From November through New Year's, a host of holidays tempt us with festive foods and beverages. It's so hard to resist! You're not alone in trying to fend off gaining extra pounds during the holiday foodfest. A recent study shows that half the annual weight gain in the U.S. happens between Thanksgiving and New Year's Eve. The good news is while most people only gain a pound or two, the bad news is they usually don't shed them after the holidays pass. Over the years, those extra pounds add up. 

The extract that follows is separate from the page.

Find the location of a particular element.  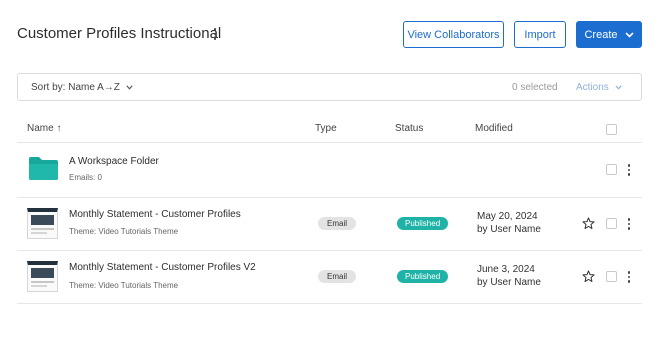

row-title: Monthly Statement - Customer Profiles V2 is located at coordinates (162, 268).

So this holiday season, make it your goal to maintain not gain. Here are some tips to help you celebrate, but in moderation:

  • Track your progress. That means stepping on your scale before that first special event and writing down your "starting" weight. Now you have a benchmark for the holidays. Then weigh yourself on the same day every week and note your weight. Knowing where you are can help you know if you need to make some extra effort — or pat yourself on the back. 
  • Move more. It's good for your overall well-being (and sanity) during this nonstop season to move in some way just 30 minutes a day. Here are some ideas: 
    • Take a walk and enjoy the holiday lights. 
    • Play in the snow with your kids or dog — or just make snow angels in your front yard. 
    • Schedule your work outs just like you do parties and other holiday activities. 
    • Sign up for a 5K walk/run. 
    • Power walk while you're shopping or take an extra loop around the mall. 
  • Eat well. Start by drinking water to help you feel full and manage your weight. Add fruits and veggies to make the water more appealing to drink. Speaking of fruits and veggies, they'll also help fill you up with few calories — but beware of dips! Put a spoonful on your plate, rather than dip each time. It's tough to fight off the cooking cravings, but try to limit yourself to one dessert a day. Alcoholic beverages pack their fair share of calories, so stick to one-to-two drinks a day, alternating with flavored fizzy waters or mocktails. 
  • Catch enough zzzzs. Cutting your sleep short can lead to weight gain, as well as more late-night snacking. Aim for seven to eight hours a night, sticking to your sleep routine, even on weekends. Alcohol and caffeine can keep you awake, so watch your intake. 
  • Stress less. Easier said than done, you say! Even with an already busy schedule of holiday preparation, connecting with friends and family and maybe special volunteering, aim to fit in 15 minutes a day for yourself. Some activities to help you reduce your stress, clear your mind and create calm might be:
    • Do a mindless chore, like vacuuming, to let your mind wander. 
    • Sip hot tea in front of your lit tree. 
    • Get a massage — even if it's just a chair massage at the mall. 
    • To put things in perspective, make a list of why you're thankful at this time of year. 
    • Learn to say no. Rank your list of holiday traditions and scheduled events. Put your time and energy to those that are higher on your list. Give yourself permission to skip something. It's okay!
  • Monitor your progress. Take a look at what's working for you. But don't get stressed if you slip! Tomorrow really is another day — even during the holidays. 

Rose Prissel, MS, RDN, LD, is a dietitian at Mayo Clinic working in pediatric and adult nutrition, with a focus on preventive care, sports nutrition and weight management. 

Michaeleen Burroughs, MS, RDN, LD, works with patients throughout Employee and Community Health (ECH). Her areas of interest are diabetes and child and adult weight management.